Andrew Jimenez, a Glendale firefighter-paramedic, is back in court this week in a case that stunned the local first responder community when charges that he axe murdered his wife, Mayra Jimenez, in January.

According to KTLA, the investigation unfolded after Jimenez approached officers at an LAPD station around 4 a.m. on January 21 and asked for a welfare check on his wife, saying he had been unable to reach her.

Officers arrived at the family’s North Hollywood home and found her dead, suffering from multiple blunt force trauma wounds.

According to KTLA, Mayra Jimenez was a beloved third-grade teacher at Wilshire Park Elementary School. Students and colleagues held a candlelight vigil in her honor days after her death. Defense attorney Jose Romero said at an early hearing that his client had apparently discovered his wife was cheating on him “moments” before the killing.

According to the LA County District Attorney’s Office, if convicted as charged, Jimenez faces 26 years to life in state prison. DA Nathan Hochman said at the time of charging, “No one, including those sworn to protect others, is above the law.” Jimenez has pleaded not guilty.

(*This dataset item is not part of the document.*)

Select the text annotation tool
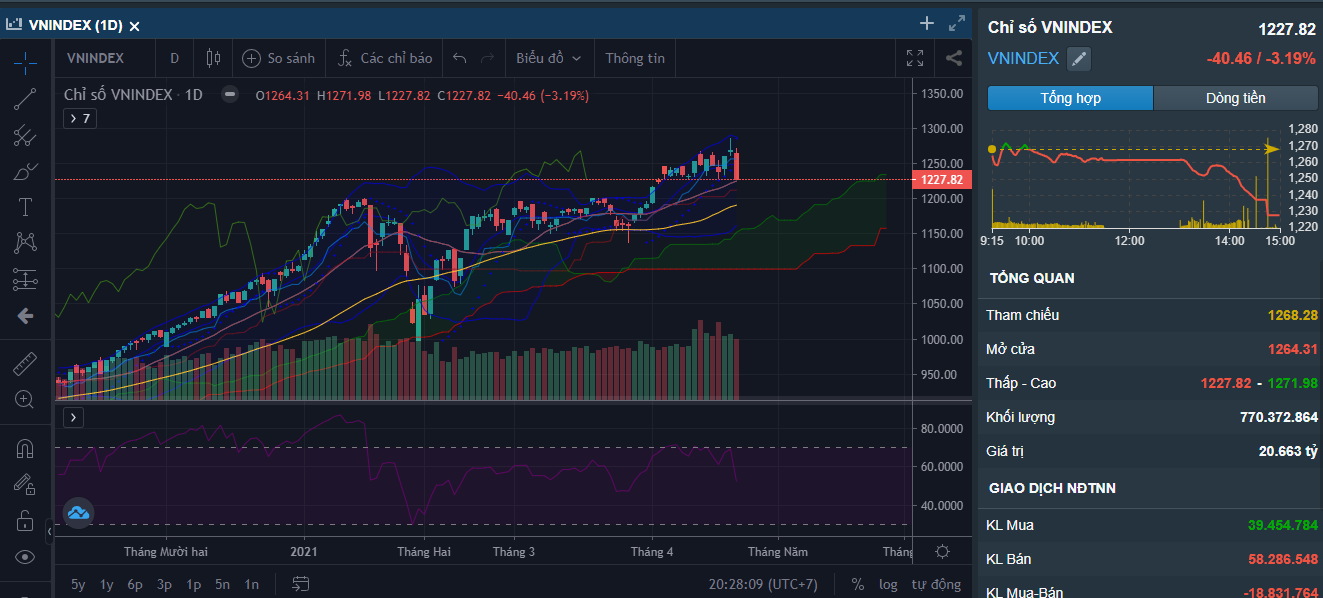The height and width of the screenshot is (598, 1323). click(25, 207)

Dep. DA Chelsea Blatt of the Family Violence Division is prosecuting.


Also On The Docket

Christopher Carnahan, a veteran LAPD officer, was back in court this week on two felony counts of insurance fraud. According to NBC Los Angeles, Carnahan reported injuring his left elbow while on duty in May 2023 and was placed on Temporary Totally Disabled status — but prosecutors allege he spent that time completing numerous skydives at Skydive Elsinore in Lake Elsinore and working out regularly at a fitness center.

According to the LA County District Attorney’s Office, DA Hochman said: “This is an officer who knows the law and understands the standards he is sworn to uphold.” He faces up to six years if convicted.

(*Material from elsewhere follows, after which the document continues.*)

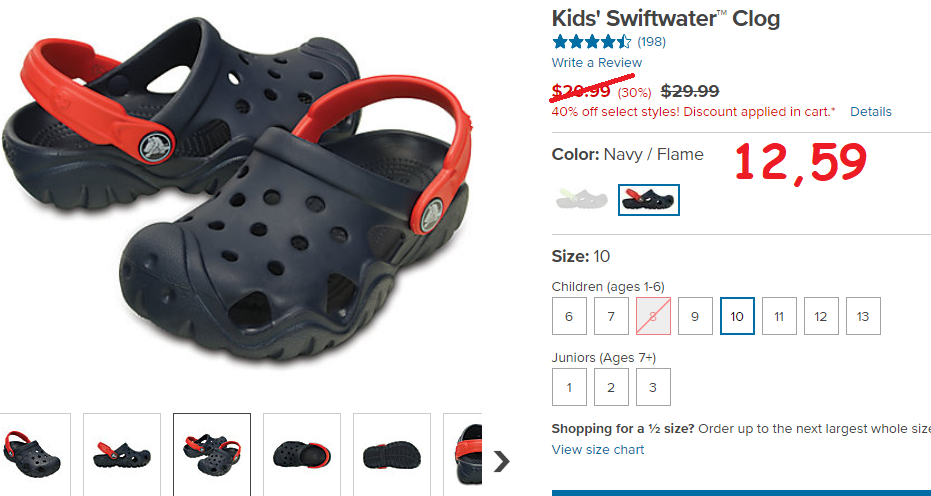Choose children size 13
Screen dimensions: 931x496
[863, 316]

David Anthony Burke, the 21-year-old R&B singer known professionally as D4vd, saw his preliminary hearing delayed this week as prosecutors process a mountain of evidence in one of the most disturbing cases on the LA County docket.

According to the LA County District Attorney’s Office, Burke is charged with the capital murder of 14-year-old Celeste Rivas Hernandez, whose decomposed and dismembered remains were found in the front trunk of his impounded car in September 2025.

According to Global News, prosecutors allege Burke began a sexual relationship with the victim when she was 13 and killed her when she threatened to reveal their relationship and damage his music career. The preliminary hearing has been pushed to June 29. Burke has pleaded not guilty.